焦って相場をやってはいけない…相場は明日もやっている

 筆者にもロビンフッダーのような時代があった。若い時はやり直しもできるし、何をやっても許されるだろう。だが、日計り狂と運任せの素人投資家から卒業し、運用を事業として考えている投資家は、スイス人著名投資家マーク・ファーバーの友人であるマイケル・ガイエド(ペンション・パートナーズ社ポートフォリオマネジャー、CFA)の発言を読んでおいたほうがいいだろう。

 投資家は今、何の疑いもなく受動運用のETFに資金を注ぎ込んでいる。戦略よりもただ手数料に注目するだけである。なぜか。リスク管理が問題にならず、市場平均の下げが数日間しか続かないようでは、いかなる思慮深い分析も必要がないからだ。

 サイクルで考え、大局観を持つには努力が求められる。しかし、非常に多くの市場参加者がボラティリティの平均回帰、また株価には上げるときよりもはるかに速く下げる傾向があることを忘れてしまっているようだ。そうなると「パニックの時」がやってくる。

 なぜか?未来は予測できないとはいえ「大衆は極端になると間違える」というのは予測できるからだ。そして現在、人々の意見は一致している。好意的反応の繰り返しが原因で、未来が過去とまったく同じようにみえると人々が信じるようになったからだ。

 メルトアップとは過剰流動性によって全部の資産価格が上がってしまう現象で、株価が上昇するとは考えられない理由が十分あるにもかかわらず、大幅な株高が進む状況を指す。現在のメルトアップは中央銀行主導のバブル現象なので息が長いが、メルトアップの後にはメルトダウンが待っている。

 一般の報道は、いかなる現実からもかけ離れている。そして、群集は単にそれを知るだけの集中力を持ち合わせていない。買うだけの投資家の集中力は短くなる一方であり、恐ろしい自己満足を長く生み出している。

 実際、相場が修正に向かいそうなたびに、それが瞬く間にのど元を通り過ぎている。もちろん、その状態が続く可能性はある。だが、相場が行き過ぎを修正するのに時間がかかればかかるほど、最終的に下方向への修正は、より過激になるのだ。

 リスクは生きている。市場が最も穏やかなとき、そして投資家にその備えが最もできていないときに、一撃をくらわす準備を整えているのである。

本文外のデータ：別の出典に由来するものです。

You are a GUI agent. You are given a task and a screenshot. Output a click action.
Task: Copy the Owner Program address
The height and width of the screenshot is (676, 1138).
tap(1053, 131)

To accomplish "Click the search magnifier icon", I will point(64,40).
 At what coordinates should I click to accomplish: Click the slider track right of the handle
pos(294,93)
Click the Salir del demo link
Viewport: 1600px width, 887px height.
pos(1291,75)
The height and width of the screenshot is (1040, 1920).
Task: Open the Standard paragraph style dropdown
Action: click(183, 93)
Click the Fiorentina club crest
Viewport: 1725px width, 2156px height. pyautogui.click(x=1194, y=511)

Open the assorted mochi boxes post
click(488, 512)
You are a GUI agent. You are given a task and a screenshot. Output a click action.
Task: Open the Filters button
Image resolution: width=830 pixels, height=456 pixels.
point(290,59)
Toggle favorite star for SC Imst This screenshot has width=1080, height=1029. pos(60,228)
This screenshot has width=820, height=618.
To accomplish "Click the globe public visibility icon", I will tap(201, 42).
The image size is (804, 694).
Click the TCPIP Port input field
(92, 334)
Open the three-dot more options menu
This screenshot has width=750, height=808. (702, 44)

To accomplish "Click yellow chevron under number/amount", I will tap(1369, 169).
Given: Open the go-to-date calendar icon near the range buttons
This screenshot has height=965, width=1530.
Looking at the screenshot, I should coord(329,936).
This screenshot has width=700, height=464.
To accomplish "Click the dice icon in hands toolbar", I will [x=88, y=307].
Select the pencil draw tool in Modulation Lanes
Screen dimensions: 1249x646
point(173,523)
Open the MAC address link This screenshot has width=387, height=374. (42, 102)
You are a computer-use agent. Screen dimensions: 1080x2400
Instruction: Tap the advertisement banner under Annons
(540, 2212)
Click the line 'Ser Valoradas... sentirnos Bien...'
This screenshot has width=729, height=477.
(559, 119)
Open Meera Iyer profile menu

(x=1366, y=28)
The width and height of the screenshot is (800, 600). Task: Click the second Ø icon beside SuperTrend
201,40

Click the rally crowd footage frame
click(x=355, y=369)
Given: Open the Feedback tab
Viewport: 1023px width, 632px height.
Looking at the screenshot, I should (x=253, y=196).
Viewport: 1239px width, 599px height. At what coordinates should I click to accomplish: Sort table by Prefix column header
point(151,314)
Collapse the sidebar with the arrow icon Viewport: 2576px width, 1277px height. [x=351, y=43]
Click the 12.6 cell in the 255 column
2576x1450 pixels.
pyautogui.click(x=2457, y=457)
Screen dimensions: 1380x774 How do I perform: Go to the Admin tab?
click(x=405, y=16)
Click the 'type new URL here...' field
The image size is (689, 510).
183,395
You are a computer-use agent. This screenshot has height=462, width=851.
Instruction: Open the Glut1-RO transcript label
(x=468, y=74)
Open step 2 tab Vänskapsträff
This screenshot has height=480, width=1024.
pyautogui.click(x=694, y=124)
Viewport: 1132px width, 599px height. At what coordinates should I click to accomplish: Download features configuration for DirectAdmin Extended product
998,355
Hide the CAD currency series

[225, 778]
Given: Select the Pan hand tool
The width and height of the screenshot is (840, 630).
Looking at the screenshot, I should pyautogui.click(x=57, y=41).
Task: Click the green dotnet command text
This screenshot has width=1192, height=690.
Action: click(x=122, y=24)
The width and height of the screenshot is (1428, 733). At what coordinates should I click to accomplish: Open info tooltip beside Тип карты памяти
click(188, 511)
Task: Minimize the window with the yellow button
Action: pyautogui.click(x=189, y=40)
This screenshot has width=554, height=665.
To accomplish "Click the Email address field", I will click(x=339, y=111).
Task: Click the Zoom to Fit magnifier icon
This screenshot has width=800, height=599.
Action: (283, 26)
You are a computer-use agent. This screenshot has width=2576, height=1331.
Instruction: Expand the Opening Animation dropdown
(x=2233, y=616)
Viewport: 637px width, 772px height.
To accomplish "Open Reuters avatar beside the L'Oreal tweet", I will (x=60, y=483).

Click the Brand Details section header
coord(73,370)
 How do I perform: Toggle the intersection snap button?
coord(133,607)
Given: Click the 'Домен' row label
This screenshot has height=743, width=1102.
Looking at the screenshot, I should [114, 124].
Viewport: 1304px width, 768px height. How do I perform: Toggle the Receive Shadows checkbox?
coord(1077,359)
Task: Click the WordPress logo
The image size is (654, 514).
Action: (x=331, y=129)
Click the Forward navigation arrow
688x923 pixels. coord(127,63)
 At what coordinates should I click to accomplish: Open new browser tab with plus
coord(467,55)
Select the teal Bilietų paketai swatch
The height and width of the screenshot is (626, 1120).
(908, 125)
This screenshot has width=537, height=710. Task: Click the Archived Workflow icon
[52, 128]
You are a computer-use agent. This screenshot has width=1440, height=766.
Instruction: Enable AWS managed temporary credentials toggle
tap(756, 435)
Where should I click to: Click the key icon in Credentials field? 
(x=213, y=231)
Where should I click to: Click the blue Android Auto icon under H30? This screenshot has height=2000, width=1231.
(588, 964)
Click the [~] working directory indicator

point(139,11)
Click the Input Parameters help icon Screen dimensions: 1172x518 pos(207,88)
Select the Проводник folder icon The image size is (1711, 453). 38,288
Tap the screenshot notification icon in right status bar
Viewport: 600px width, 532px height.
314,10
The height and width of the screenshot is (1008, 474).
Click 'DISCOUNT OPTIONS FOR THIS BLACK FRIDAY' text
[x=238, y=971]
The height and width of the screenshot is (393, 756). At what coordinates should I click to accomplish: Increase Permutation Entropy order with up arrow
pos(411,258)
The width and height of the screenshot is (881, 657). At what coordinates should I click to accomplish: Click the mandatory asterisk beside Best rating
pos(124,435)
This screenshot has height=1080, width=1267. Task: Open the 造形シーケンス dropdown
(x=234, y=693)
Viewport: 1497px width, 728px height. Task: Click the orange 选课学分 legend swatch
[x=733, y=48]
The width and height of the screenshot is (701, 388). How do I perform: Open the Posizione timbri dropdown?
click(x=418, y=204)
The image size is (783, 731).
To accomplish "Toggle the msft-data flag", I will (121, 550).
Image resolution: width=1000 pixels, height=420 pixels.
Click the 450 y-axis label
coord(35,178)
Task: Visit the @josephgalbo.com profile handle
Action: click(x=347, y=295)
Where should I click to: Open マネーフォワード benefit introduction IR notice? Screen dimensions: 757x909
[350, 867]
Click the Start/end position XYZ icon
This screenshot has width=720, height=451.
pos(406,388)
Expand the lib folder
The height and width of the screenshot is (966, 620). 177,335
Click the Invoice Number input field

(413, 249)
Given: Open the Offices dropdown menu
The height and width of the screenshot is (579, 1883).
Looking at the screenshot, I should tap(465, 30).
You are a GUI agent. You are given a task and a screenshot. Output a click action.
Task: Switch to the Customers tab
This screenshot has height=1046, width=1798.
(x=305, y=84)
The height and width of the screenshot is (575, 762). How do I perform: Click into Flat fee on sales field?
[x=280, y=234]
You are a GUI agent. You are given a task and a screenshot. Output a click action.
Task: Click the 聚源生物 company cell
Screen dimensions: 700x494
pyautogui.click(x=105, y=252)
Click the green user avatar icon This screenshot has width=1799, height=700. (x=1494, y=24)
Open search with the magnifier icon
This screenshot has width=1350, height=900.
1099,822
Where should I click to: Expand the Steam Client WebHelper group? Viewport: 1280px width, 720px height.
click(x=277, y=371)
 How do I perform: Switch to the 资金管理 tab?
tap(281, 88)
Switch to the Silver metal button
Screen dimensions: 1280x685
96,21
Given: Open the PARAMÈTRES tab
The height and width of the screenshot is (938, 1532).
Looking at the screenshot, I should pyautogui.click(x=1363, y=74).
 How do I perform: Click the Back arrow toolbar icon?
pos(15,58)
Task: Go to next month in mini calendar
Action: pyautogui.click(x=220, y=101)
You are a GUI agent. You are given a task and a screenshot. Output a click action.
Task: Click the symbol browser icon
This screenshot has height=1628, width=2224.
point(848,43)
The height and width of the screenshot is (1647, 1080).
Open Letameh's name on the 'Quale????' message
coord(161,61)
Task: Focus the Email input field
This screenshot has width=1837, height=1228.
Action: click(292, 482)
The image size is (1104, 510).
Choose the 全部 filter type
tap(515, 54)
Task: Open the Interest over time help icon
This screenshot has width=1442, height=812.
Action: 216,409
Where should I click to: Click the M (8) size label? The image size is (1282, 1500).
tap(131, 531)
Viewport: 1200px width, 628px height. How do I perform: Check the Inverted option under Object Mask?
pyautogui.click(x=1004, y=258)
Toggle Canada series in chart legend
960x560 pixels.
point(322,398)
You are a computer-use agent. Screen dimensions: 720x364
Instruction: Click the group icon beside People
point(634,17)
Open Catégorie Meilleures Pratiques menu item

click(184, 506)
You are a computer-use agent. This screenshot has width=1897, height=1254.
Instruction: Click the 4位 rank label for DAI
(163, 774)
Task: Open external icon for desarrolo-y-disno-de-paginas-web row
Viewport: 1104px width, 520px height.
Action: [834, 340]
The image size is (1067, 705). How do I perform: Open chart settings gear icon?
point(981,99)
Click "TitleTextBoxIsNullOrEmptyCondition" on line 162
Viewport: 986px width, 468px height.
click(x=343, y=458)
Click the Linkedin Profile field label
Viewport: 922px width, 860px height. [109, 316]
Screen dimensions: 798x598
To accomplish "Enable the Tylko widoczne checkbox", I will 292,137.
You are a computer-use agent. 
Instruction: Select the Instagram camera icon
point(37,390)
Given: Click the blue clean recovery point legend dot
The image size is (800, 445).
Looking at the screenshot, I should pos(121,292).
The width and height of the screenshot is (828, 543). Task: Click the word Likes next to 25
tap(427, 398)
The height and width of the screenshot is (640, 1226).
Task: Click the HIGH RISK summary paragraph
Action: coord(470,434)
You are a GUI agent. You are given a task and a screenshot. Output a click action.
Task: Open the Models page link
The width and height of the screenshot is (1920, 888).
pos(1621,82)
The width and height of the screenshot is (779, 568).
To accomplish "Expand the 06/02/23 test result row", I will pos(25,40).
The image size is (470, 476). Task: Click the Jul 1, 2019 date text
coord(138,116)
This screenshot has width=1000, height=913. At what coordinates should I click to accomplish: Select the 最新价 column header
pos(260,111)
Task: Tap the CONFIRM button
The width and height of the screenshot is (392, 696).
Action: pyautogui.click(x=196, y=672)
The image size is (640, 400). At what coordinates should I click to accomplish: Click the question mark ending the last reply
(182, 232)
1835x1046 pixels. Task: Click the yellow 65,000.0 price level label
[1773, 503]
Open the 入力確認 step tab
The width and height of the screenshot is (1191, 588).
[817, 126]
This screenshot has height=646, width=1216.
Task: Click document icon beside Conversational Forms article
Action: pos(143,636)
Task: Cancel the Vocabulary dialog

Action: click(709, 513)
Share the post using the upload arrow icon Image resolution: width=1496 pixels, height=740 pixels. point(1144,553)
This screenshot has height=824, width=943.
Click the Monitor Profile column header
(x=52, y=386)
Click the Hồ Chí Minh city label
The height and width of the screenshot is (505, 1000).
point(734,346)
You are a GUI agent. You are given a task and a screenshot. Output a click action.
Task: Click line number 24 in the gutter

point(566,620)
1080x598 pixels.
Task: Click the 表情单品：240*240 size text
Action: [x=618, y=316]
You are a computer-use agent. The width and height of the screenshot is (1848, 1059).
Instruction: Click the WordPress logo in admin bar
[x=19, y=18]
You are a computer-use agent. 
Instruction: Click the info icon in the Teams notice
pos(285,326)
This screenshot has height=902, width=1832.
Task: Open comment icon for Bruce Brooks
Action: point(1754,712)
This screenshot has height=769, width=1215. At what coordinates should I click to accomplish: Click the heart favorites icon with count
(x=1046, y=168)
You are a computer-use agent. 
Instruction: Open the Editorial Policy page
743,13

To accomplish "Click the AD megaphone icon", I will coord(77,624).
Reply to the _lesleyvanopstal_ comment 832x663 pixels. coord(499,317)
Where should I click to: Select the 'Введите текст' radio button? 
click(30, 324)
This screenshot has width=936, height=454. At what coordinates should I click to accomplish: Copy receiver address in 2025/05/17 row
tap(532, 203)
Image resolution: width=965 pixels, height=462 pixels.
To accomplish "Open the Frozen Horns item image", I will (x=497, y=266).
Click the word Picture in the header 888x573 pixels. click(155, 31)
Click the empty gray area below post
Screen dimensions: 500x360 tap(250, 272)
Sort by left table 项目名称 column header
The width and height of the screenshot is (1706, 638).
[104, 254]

出所:マイケル・ガイエド (ペンション・パートナーズ社ポートフォリオマネジャー、CFA)

 米国では都市が燃え、像が倒れるなか、ナスダック株が史上最高値をめがけて駆け上がった。失業率が1930年代以来の水準に急上昇するなか、株式市場では運任せのギャンブルが急増した。

 米国では、SPAC(特別買収目的会社)を箱にしたインチキ上場スキームがはやっている。ペーパーカンパニーが資産を持たずに上場し、資金集めをして企業を買収していくといったバブル期にしか通用しないスキームである。最近は詐欺事件の報道が多いが、詐欺事件はバブル相場の一番高いときに出てくるものだ。

米国SPACの資金調達が今年は急増している

出所:ゼロヘッジ

 資産運用ベテランのビル・グロースは、「世界中どこを見ても、もうける余地のある場所はほとんどない。新型コロナウイルス・ワクチンがあろうとなかろうと同じことだ」と、述べている。

 現在の相場はファンダメンタルズが正当化する範囲を超えているが、これこそがバブル相場の特徴である。「まわりはみんなもうけている…自分だけが取り残される」という焦りや恐怖の心理的相場は、相場から合理性を奪ってしまうのである。焦って相場をやってはいけない。相場は明日もやっている。